Local anaesthetic infiltration
Patients with low rectal adenocarcinomas undergoing intraluminal irradiation do not need any form of analgesia and the treatment is performed in the outpatient department. If an iridium implant is used to give a booster dose to the tumour bed, then local anaesthetic infiltration is required.28

Sedation
External beam radiation in the palliation of rectal cancer can be combined with laser therapy, to control local symptoms by debulking the intraluminal growth. Photocoagulation of the lesion is painful and patients require sedation with opioids and benzodiazepines.2

Pre-emptive analgesia
The use of local anaesthetic blocks for interstitial brachytherapy in our unit has produced some interesting findings. Postoperative pain in anal cancer treatment can be markedly reduced for up to 2–3 days after implant insertion, by a single caudal injection. Analgesia lasting far beyond the expected duration of the block is also seen in patients with penile cancer who, following dorsal nerve block, have required no analgesia for the entire 7 days of implant insertion. This contrasts greatly with patients not receiving local anaesthesia, who seldom achieve adequate pain relief despite repeated systemic opioids.

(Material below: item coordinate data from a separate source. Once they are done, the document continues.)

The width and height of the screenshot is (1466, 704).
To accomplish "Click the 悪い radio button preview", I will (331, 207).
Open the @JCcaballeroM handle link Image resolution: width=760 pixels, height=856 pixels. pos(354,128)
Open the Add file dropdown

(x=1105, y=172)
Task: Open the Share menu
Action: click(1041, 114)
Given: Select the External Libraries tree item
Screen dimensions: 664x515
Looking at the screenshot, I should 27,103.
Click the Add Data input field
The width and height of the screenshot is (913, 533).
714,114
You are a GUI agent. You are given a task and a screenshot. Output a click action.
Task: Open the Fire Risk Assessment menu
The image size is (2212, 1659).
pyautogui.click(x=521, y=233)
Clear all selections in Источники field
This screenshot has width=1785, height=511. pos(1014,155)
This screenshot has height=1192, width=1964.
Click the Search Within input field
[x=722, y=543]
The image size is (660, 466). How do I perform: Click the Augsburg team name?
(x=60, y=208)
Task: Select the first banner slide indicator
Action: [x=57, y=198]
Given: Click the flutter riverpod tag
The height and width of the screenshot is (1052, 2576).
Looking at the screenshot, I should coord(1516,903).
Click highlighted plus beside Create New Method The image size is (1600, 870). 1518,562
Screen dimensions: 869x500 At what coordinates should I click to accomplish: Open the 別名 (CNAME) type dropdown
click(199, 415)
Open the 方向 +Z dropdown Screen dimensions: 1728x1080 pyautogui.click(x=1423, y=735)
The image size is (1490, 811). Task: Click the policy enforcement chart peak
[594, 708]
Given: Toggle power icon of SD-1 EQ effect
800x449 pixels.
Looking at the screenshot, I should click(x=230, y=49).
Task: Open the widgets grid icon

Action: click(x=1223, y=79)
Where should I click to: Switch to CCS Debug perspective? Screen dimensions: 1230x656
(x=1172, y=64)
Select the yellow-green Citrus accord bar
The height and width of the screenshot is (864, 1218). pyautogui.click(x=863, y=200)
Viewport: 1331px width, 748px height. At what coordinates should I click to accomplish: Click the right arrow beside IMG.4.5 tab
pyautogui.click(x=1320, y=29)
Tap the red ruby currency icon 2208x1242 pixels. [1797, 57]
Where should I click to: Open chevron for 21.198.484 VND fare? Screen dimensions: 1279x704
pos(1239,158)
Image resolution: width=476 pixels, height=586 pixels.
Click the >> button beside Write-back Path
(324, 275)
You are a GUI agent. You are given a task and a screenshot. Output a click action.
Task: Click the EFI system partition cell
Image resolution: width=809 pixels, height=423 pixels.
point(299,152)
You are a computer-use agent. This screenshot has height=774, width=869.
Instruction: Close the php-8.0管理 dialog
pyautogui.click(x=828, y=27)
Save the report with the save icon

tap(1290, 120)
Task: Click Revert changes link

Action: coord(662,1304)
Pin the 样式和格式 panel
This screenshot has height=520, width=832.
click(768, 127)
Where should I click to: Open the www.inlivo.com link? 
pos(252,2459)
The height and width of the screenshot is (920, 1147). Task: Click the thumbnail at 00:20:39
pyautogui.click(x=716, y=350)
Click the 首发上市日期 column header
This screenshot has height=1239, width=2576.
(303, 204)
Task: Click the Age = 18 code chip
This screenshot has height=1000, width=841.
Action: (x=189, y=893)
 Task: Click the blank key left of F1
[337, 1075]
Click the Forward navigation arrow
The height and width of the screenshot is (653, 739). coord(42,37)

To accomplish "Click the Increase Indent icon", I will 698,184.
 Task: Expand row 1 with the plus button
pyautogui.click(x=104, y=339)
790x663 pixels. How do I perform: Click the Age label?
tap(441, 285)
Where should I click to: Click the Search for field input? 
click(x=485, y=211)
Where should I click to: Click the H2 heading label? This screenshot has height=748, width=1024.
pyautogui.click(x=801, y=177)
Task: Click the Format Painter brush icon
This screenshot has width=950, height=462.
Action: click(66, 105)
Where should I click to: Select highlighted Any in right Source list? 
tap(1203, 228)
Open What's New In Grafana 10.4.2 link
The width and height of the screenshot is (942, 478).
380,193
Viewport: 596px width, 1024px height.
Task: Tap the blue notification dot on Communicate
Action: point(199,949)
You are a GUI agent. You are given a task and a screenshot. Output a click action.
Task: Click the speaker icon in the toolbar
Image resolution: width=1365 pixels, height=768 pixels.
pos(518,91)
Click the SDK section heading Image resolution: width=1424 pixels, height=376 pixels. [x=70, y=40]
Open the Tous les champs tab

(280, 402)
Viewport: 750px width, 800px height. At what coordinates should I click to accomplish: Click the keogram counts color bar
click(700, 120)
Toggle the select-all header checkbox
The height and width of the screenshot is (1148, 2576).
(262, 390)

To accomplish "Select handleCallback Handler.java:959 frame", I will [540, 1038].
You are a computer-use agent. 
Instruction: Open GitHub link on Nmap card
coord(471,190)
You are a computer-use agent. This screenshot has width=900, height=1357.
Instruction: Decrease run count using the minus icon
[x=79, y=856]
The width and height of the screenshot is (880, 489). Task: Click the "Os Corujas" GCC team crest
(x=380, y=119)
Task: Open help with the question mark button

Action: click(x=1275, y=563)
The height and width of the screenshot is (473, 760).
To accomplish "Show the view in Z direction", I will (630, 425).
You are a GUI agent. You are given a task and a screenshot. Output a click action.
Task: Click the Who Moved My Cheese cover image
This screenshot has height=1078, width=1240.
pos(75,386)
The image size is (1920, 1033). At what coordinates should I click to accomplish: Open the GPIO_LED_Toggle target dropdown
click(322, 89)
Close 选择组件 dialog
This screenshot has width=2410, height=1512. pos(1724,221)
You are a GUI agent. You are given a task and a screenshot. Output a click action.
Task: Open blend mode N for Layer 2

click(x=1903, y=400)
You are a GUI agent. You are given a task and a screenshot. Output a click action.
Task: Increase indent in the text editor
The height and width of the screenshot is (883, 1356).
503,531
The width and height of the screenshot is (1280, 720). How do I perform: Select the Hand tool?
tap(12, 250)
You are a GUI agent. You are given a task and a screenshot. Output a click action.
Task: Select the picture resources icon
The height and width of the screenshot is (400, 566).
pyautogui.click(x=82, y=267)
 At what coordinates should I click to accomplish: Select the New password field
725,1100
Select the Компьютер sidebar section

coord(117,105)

The precise mechanisms involved in these observations are unclear. Decreased activation of nociceptive afferents may occur if the insertion of interstitial needles releases fewer inflammatory mediators (e.g. prostaglandins, bradykinin, histamine) than a standard skin incision with subsequent suturing and wound tension. The reduced peripheral sensitization of nociceptive nerve endings would lessen any degree of primary hyperalgesia. Penile, vulval and anal implants receive few C-fibre autonomic afferents and the somatic afferents are effectively blocked by local anaesthetic techniques. This may be sufficient to prevent central sensitization in the spinal cord and avoid the development of secondary hyperalgesia during implant insertion. In more major surgery, however, the clinical trials investigating pre-emptive analgesia have been disappointing because the analgesic regimen are perhaps not profound or prolonged enough to prevent central sensitization in the spinal cord.6

Summary

Pelvic brachytherapy presents the anaesthetist with numerous challenges. Patients vary from highly distressed young adults, to the elderly with coincidental disease severe enough to preclude surgery. The painful radioactive implants remain in place for a number of days. Treatment in isolated rooms reduces radiation exposure to staff, but makes close postoperative monitoring difficult, so the analgesic technique should involve minimum risk to the patient. Although there is very little published evidence of specific analgesic techniques in this area, knowledge of these problems allows the anaesthetist to select appropriate systemic analgesics and regional blocks to provide safe and effective pain relief.